気に入った作家さんが出来るとその作家さんのシリーズをまとめて読みたくなりますよね。
そんな中での比嘉姉妹シリーズ3作目。
「澤村伊智×幽霊屋敷」で面白くなる要素しかないので、十分に期待を高めて読んでも存分に楽しめる作品でした。
今回はそんな『ししりばの家』の感想をご紹介させていただきます。
ししりばの家/澤村伊智
あらすじ
比嘉姉妹シリーズ第3作目
夫の転勤に伴う東京生活に馴染めずにいた笹倉果歩は、ある日幼馴染の平岩敏明と再会する。彼の家に招かれ平岩の妻や祖母と交流していくなかで果歩の心は癒されていくが、平岩家にはおかしなことがあった。部屋のいたるところに砂が散らばっている。なのに平岩は砂がある状態を当たり前のように生活を続けている。

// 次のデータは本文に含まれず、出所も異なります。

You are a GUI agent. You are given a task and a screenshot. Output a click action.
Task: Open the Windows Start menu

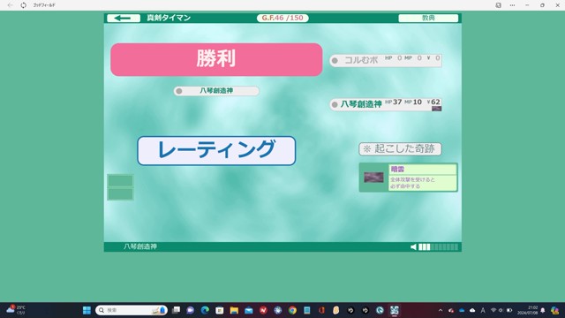(87, 310)
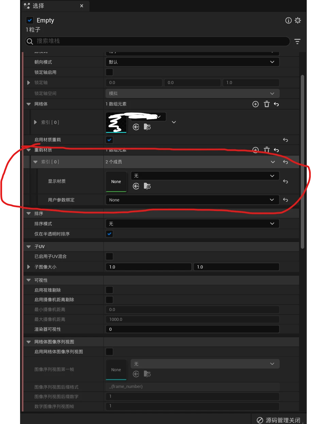Image resolution: width=311 pixels, height=424 pixels.
Task: Click use-selected arrow icon under 显示材质
Action: pos(136,186)
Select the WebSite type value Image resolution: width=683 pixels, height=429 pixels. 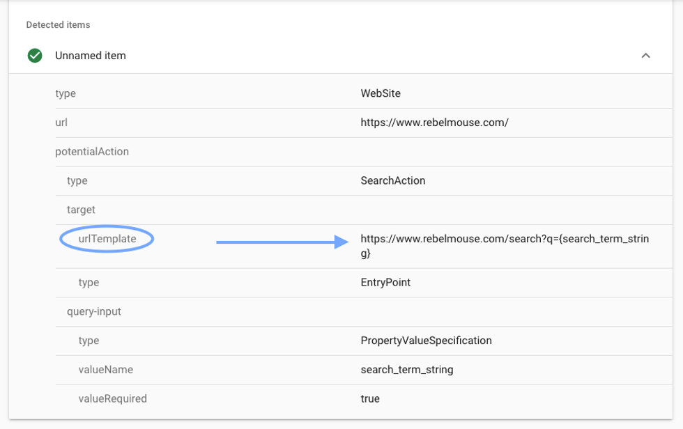tap(381, 93)
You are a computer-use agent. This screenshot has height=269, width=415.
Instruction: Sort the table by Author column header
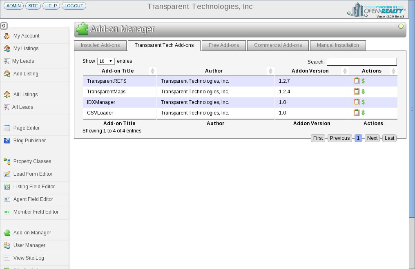point(214,71)
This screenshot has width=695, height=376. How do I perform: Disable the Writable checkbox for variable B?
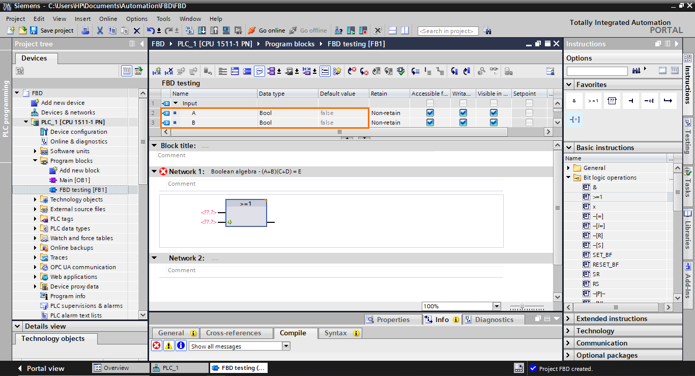click(463, 122)
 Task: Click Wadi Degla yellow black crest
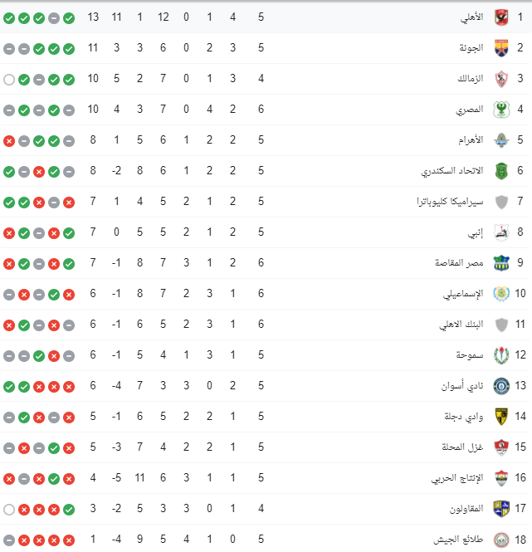coord(501,417)
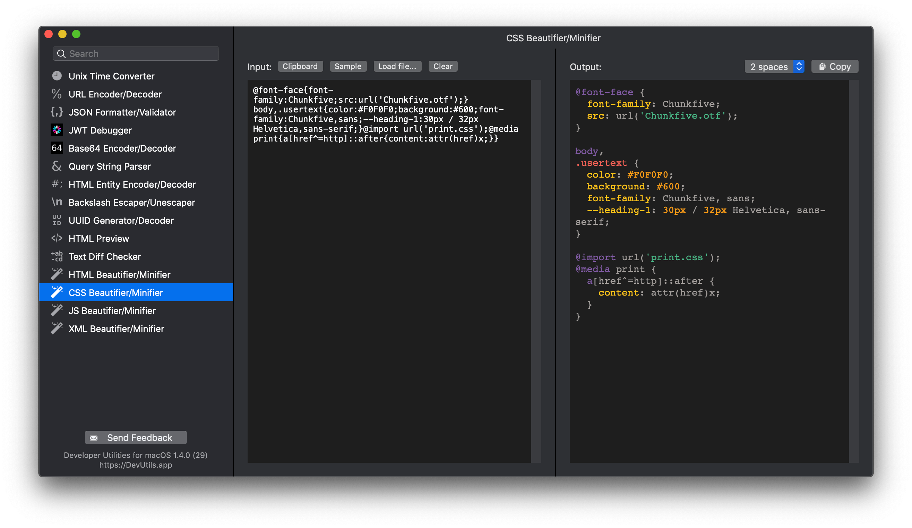Open the XML Beautifier/Minifier tool
The height and width of the screenshot is (528, 912).
[116, 328]
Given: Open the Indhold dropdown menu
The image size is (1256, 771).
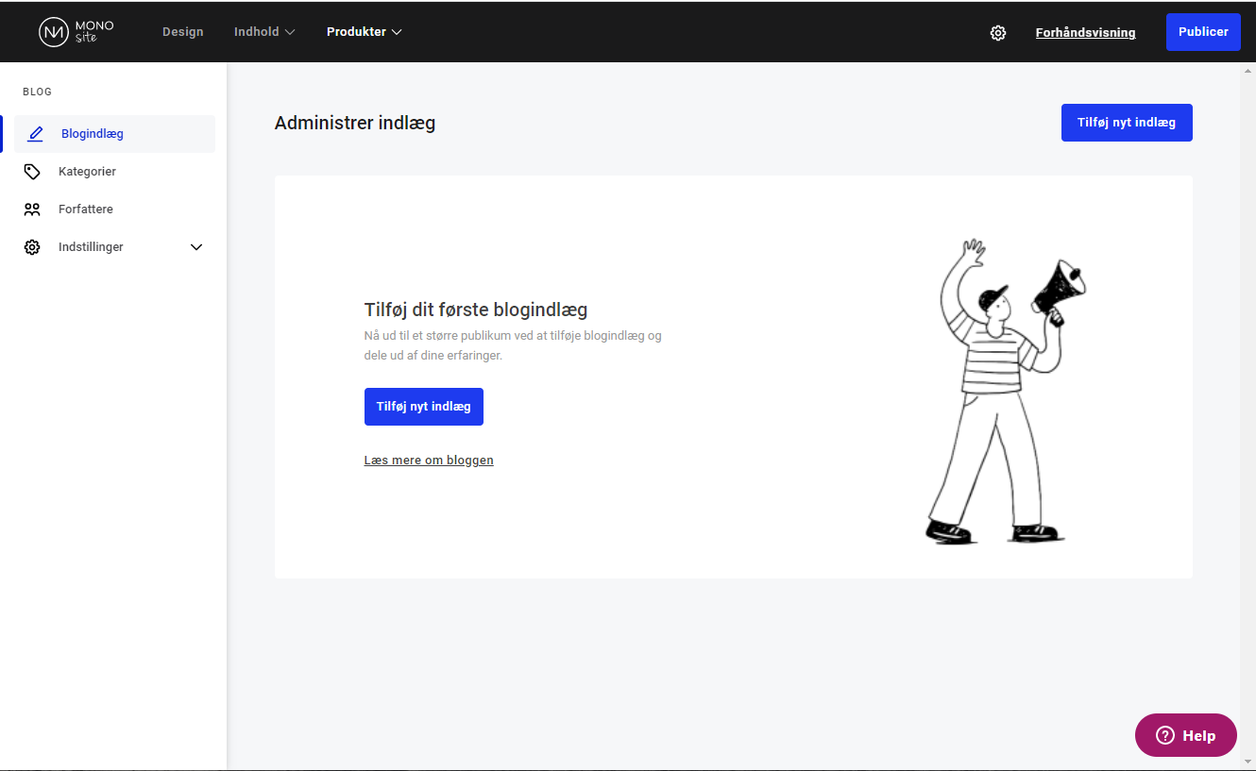Looking at the screenshot, I should click(x=264, y=32).
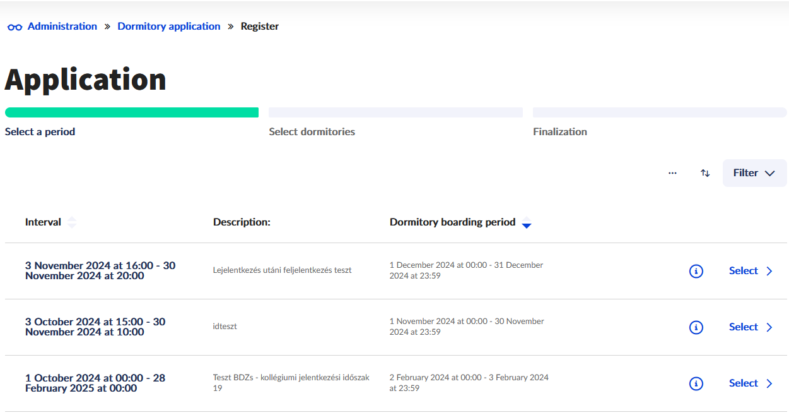Select the idteszt application period
This screenshot has width=789, height=415.
coord(744,327)
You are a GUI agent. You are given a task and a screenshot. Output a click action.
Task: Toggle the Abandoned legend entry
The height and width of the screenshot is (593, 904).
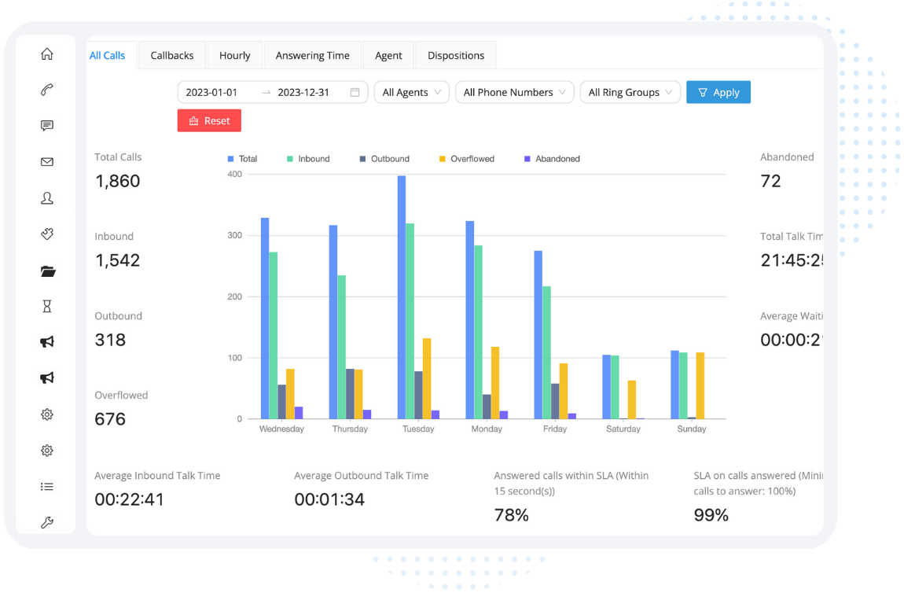pyautogui.click(x=551, y=159)
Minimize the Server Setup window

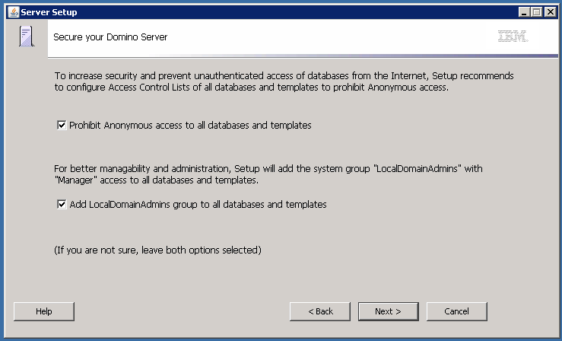[524, 12]
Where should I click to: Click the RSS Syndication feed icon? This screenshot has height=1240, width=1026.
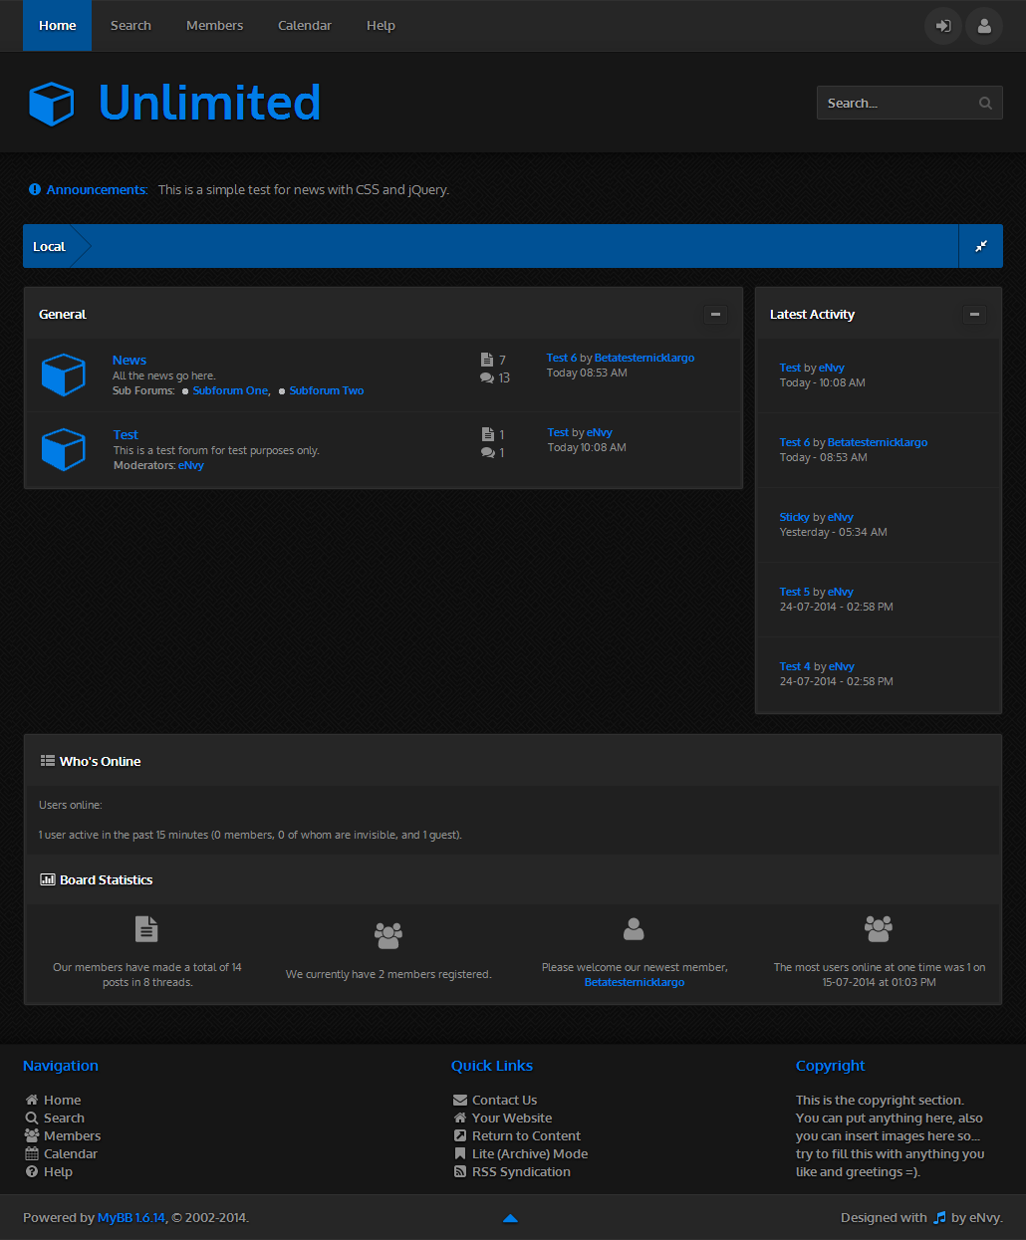point(460,1172)
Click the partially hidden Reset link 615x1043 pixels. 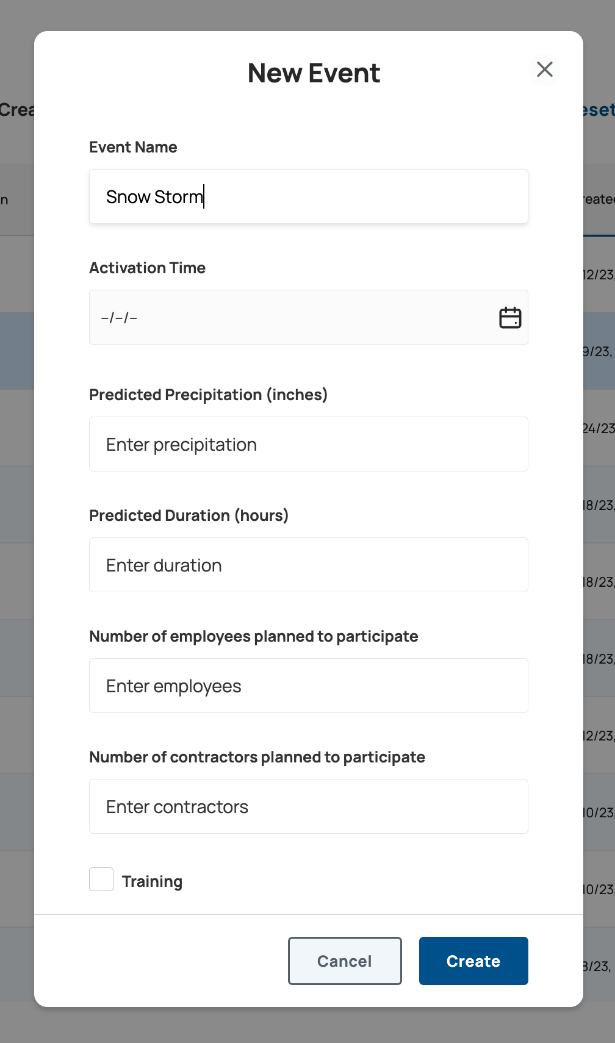pos(599,110)
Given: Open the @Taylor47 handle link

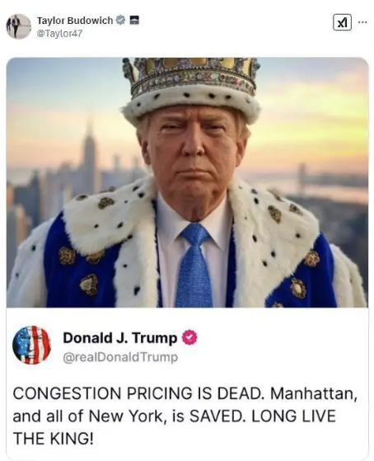Looking at the screenshot, I should (59, 34).
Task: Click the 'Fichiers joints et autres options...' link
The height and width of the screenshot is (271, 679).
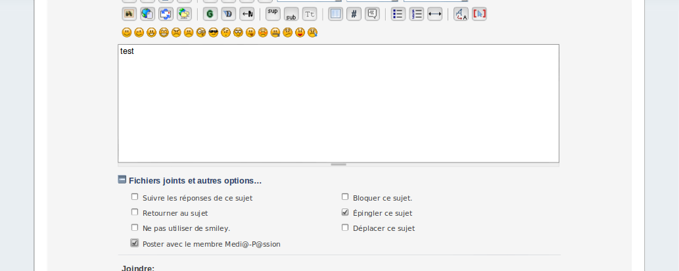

一方、平岩邸を監視する一人の男がいる。男は小学生の時に比嘉琴子と一緒にこの家に入ったせいで頭の中に砂が入ったような感覚に悩まされるようになる。かつての自分を取り戻すために平岩家の怪異に挑む
前作の感想記事も書いてますのでこちらもよかったら読んでみてください。
こんな人におすすめ
- 幽霊屋敷好き
- 三津田信三ファン
- 比嘉琴子が好きな方
文庫版の巻末には家についてのホラー小説を数多く執筆されている三津田信三さんの解説もついているので、三津田信三さんの解説が読みたい方は文庫版での購入をおすすめします
比嘉姉妹シリーズの第1作目、第2作目とはうって変わって姉の琴子がメインの話なので、『ぼぎわんが来る』で琴子のことが好きになったあなたは是非読んでほしいです
注目ポイント
当たり前の普通に恐怖する
家の正常と異常の対比が味わえる
砂の不快感
自分が異常だと感じていることを相手は普通の事として受け入れている。ましてやそれが自分の方が少数派になってしまったとき、自分の方がおかしい、間違っていると錯覚してしまうような怖さを感じた
かつて友達の家として遊びに行った場所が幽霊屋敷となって自分の前に現れて、正常な頃を知っている分より落差で幽霊屋敷に対する恐怖心が増していく、その場所を知っているからこそ幽霊の出現や不気味な出来事に対して、より強い恐怖を感じることが出来ると思います
また、恐怖を与える手段として砂が用いられていました。砂は誰もが触れたことがあるものですし、その不快感も多くの人が経験しています。そのため、砂を使うことで容易に状況が想像でき、これにより、恐怖体験がよりリアルに伝わってき、共感できること間違いなしです
まとめ
様々な恐怖、異常がページをめくるたびにやってきます。
ホラー小説を読むときに心がけていることなんですが、自分自身が何に対して恐怖しているかを意識しながら読み進めていくと登場人物のふとしぐさにも恐怖を見出すことが出来るのでより、ホラー小説というものを楽しんで読むことが出来ると思います。
皆さんはホラー小説を読むときは何を心がけてどんなところに恐怖や不気味さを感じていますか?